▶ **Text extract**:
.....
Coming Heavily on GST Department/GSTN Delhi High Court held that The business activity in the country could not be expected to come to a standstill, only to await the Respondents making the GST system workable. The failure of the Respondents in first putting a workable system in place, before implementing the GST regime, reflects poorly on the concern that the Respondents have shown to the difficulties that the trade faced throughout the length and breadth of the country. Unfortunately, even after passage of over two years, the Respondents have not remedied their omissions and failures by taking corrective steps. They continue to take shelter of the limitations in, and the inability of their software systems to grant refund, despite the same being justified. The rights of the parties cannot be subjugated to the poor and inefficient software systems adopted by the Respondents. The software systems adopted by the Respondents have to be in tune with the law, and not vice versa. The system limitations cannot be a justification to deny the relief, to which the Petitioner is legally entitled. We, therefore, reject the hyper technical objections sought to be raised by the Respondents – to the effect, that no refund can be granted, because the  system did not reflect any credit lying in the ITC ledger of the Petitioner for the months of July and August, 2017. If that is so, it is entirely the Respondents making. In fact, to permit the Respondents to get away with such an argument would be putting premium on inefficiency. We therefore, reject the submission.
.....
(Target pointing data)

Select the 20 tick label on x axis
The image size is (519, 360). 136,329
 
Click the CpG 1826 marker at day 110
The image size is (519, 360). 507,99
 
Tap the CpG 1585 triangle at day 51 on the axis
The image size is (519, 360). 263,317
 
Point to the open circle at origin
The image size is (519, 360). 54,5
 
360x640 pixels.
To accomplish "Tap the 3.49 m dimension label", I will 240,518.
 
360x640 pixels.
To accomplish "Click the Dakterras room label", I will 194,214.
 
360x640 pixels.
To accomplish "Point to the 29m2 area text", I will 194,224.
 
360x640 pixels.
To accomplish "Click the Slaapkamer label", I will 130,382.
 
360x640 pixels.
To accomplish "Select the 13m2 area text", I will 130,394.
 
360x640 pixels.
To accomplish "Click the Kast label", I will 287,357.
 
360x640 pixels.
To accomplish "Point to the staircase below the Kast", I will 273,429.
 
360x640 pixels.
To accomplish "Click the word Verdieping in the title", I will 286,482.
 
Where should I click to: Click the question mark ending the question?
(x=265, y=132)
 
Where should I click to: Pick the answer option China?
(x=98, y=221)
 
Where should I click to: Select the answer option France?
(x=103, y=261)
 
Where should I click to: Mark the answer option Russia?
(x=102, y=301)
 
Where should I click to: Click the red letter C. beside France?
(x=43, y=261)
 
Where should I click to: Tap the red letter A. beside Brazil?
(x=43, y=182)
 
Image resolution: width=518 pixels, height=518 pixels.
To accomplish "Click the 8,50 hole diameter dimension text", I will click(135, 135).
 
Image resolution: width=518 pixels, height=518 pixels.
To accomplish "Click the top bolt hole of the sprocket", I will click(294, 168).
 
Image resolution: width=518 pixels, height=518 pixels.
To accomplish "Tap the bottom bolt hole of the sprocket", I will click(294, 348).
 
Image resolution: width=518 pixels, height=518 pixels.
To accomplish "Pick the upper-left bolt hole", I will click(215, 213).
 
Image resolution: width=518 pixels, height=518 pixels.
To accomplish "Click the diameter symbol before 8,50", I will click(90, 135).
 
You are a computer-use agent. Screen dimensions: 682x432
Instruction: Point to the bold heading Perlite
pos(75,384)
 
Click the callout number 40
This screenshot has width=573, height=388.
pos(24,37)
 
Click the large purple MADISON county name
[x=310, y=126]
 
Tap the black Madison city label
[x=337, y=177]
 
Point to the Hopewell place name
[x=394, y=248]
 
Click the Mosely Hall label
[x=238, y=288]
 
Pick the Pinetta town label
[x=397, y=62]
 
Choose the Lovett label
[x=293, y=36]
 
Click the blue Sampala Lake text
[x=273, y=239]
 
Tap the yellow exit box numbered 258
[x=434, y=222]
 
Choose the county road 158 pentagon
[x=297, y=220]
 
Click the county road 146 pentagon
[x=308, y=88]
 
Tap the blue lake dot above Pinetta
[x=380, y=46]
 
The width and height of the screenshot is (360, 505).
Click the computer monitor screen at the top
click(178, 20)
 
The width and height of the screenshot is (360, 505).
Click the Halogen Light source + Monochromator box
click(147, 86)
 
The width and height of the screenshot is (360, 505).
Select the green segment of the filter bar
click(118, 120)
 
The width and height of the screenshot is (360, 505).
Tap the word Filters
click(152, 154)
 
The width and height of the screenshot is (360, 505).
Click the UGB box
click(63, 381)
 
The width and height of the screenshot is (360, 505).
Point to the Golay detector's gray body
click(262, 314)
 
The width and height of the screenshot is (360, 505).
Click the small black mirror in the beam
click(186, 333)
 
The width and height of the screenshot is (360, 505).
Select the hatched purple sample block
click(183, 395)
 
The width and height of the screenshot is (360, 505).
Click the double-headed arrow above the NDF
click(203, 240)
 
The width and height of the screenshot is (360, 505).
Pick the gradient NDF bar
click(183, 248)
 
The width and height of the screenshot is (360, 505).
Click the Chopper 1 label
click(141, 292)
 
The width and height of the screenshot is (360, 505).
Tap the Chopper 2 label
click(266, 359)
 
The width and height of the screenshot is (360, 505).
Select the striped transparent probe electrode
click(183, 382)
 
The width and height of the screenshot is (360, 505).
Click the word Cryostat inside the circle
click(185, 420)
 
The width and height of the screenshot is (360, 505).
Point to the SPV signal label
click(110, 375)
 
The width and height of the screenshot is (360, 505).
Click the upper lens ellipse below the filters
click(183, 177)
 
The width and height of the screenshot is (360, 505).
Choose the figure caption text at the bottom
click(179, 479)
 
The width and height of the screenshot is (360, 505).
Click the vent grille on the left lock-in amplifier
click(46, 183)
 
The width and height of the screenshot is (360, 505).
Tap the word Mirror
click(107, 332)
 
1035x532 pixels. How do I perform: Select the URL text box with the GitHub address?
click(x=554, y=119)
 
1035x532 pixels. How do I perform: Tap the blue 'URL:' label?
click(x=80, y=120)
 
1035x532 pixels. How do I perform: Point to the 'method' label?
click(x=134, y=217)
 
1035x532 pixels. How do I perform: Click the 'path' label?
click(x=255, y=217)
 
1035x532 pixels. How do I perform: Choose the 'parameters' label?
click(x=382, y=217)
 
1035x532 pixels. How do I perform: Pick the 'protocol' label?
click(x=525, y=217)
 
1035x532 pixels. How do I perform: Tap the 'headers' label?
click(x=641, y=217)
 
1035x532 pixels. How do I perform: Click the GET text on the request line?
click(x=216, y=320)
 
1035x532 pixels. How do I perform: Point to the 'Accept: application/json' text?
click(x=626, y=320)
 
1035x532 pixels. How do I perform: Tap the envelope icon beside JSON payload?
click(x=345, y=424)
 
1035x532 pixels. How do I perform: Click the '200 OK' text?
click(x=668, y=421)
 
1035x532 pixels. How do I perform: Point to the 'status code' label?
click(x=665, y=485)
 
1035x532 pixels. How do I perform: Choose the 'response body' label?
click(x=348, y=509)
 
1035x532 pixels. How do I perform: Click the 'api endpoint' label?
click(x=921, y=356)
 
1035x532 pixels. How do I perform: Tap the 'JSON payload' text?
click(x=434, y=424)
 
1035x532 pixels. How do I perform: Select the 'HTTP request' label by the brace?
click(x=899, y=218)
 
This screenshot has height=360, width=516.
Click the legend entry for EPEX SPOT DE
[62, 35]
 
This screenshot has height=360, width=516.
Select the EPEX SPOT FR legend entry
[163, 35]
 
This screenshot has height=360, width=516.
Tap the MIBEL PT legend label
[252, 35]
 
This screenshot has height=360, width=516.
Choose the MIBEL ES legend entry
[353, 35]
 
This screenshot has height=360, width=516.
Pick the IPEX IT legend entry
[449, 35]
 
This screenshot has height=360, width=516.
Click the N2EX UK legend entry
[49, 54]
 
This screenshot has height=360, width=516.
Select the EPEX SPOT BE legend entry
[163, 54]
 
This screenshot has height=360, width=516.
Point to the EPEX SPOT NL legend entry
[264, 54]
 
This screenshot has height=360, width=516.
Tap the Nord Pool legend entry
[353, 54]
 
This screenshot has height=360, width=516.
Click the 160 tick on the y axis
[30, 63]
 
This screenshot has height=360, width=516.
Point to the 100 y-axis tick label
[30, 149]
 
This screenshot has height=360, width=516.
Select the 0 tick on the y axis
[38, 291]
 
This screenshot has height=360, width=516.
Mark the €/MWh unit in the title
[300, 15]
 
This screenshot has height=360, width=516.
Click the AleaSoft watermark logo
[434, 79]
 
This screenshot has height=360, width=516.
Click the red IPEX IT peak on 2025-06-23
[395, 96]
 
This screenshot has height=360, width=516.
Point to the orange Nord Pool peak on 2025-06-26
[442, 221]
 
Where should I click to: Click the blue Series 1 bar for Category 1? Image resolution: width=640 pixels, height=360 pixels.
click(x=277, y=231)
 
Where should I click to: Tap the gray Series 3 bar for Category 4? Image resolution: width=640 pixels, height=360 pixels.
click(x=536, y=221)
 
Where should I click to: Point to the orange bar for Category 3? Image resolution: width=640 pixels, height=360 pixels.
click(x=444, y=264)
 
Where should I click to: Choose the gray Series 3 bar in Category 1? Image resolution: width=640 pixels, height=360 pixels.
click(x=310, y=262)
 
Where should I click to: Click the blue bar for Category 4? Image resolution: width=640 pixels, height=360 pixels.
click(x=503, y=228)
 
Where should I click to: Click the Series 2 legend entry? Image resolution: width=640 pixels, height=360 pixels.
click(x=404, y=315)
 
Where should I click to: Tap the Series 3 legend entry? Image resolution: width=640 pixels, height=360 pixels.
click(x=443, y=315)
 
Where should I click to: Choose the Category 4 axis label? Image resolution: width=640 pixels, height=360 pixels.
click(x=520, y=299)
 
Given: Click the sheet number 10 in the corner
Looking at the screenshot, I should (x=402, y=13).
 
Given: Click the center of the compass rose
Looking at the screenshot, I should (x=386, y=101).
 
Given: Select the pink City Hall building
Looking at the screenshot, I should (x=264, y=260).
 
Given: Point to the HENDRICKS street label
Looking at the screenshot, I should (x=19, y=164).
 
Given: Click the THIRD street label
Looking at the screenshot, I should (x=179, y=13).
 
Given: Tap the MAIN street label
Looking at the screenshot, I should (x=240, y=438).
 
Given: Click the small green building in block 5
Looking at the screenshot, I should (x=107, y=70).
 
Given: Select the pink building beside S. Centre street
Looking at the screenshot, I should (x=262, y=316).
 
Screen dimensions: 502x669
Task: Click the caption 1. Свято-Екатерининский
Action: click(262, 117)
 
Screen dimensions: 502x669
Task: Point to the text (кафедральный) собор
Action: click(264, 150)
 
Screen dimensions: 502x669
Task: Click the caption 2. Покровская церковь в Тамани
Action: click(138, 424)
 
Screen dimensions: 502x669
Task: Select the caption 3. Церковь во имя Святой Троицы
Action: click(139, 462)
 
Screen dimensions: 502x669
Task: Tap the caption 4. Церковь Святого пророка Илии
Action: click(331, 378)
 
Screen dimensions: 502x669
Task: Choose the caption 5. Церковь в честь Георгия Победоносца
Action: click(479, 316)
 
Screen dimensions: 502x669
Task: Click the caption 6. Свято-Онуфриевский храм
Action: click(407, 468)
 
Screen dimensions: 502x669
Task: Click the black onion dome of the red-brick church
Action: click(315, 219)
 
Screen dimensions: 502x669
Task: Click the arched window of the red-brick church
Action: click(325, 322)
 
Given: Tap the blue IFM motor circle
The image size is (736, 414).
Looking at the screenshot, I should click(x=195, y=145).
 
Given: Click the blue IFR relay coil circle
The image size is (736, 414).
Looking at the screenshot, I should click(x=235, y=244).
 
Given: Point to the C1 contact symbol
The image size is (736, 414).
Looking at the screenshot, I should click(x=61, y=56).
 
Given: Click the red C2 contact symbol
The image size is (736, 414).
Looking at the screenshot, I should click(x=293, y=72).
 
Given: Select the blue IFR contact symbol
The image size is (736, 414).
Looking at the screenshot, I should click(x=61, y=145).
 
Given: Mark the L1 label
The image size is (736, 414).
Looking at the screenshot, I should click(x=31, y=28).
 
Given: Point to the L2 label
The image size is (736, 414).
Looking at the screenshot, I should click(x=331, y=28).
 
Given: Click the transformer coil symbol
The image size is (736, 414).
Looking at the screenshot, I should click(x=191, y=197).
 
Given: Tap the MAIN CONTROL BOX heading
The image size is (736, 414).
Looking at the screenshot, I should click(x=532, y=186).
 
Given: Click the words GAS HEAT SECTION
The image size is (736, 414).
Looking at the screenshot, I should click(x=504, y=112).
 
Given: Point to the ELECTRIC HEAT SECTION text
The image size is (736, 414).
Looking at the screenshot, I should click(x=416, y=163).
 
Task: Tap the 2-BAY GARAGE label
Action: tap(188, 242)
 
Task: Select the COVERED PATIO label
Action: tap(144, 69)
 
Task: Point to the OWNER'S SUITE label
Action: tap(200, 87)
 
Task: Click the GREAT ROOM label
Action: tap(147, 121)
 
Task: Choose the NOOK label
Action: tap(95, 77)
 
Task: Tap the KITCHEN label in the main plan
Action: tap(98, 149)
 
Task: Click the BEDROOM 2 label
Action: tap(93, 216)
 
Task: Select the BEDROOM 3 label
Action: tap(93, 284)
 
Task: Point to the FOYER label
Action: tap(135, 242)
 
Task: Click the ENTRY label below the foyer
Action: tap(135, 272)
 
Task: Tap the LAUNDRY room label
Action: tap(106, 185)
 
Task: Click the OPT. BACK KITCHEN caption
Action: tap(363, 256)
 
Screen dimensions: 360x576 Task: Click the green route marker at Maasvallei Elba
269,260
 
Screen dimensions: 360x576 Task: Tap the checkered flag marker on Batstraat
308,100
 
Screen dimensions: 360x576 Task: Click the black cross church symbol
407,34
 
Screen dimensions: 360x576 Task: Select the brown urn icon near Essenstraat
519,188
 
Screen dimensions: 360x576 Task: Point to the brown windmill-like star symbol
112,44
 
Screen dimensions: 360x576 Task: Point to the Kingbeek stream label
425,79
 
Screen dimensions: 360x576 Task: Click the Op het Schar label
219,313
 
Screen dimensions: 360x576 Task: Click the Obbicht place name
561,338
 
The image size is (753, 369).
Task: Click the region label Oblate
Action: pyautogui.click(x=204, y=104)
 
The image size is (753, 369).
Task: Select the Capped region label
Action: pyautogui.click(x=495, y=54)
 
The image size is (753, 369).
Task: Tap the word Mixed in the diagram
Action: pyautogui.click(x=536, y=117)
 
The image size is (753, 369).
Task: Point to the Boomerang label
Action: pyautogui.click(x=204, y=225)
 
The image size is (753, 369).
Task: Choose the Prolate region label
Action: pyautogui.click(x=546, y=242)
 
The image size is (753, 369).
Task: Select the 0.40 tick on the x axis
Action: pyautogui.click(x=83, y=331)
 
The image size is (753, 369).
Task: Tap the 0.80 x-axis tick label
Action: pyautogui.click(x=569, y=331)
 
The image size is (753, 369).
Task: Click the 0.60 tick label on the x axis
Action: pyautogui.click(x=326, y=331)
.....
▶ **Tasks to complete**:
[a] Answer these questions about the Delhi High Court GST excerpt:
(i) How much time has passed without the Respondents remedying their omissions and failures?
(ii) For which months did the system not reflect any credit in the Petitioner's ITC ledger?
(iii) What must the Respondents' software systems be in tune with?
[b] Rewrite the rows starting at the line containing "Task: Click the OPT. BACK KITCHEN caption" and ending at the line containing "Action: pyautogui.click(x=204, y=104)", with "Screen dimensions" changed to "Screen size". Return only those lines.

▶ **The responses**:
[a]
(i) Over two years.
(ii) July and August, 2017.
(iii) The law.

[b]
Task: Click the OPT. BACK KITCHEN caption
Action: tap(363, 256)
 
Screen size: 360x576 Task: Click the green route marker at Maasvallei Elba
269,260
 
Screen size: 360x576 Task: Tap the checkered flag marker on Batstraat
308,100
 
Screen size: 360x576 Task: Click the black cross church symbol
407,34
 
Screen size: 360x576 Task: Select the brown urn icon near Essenstraat
519,188
 
Screen size: 360x576 Task: Point to the brown windmill-like star symbol
112,44
 
Screen size: 360x576 Task: Point to the Kingbeek stream label
425,79
 
Screen size: 360x576 Task: Click the Op het Schar label
219,313
 
Screen size: 360x576 Task: Click the Obbicht place name
561,338
 
The image size is (753, 369).
Task: Click the region label Oblate
Action: pyautogui.click(x=204, y=104)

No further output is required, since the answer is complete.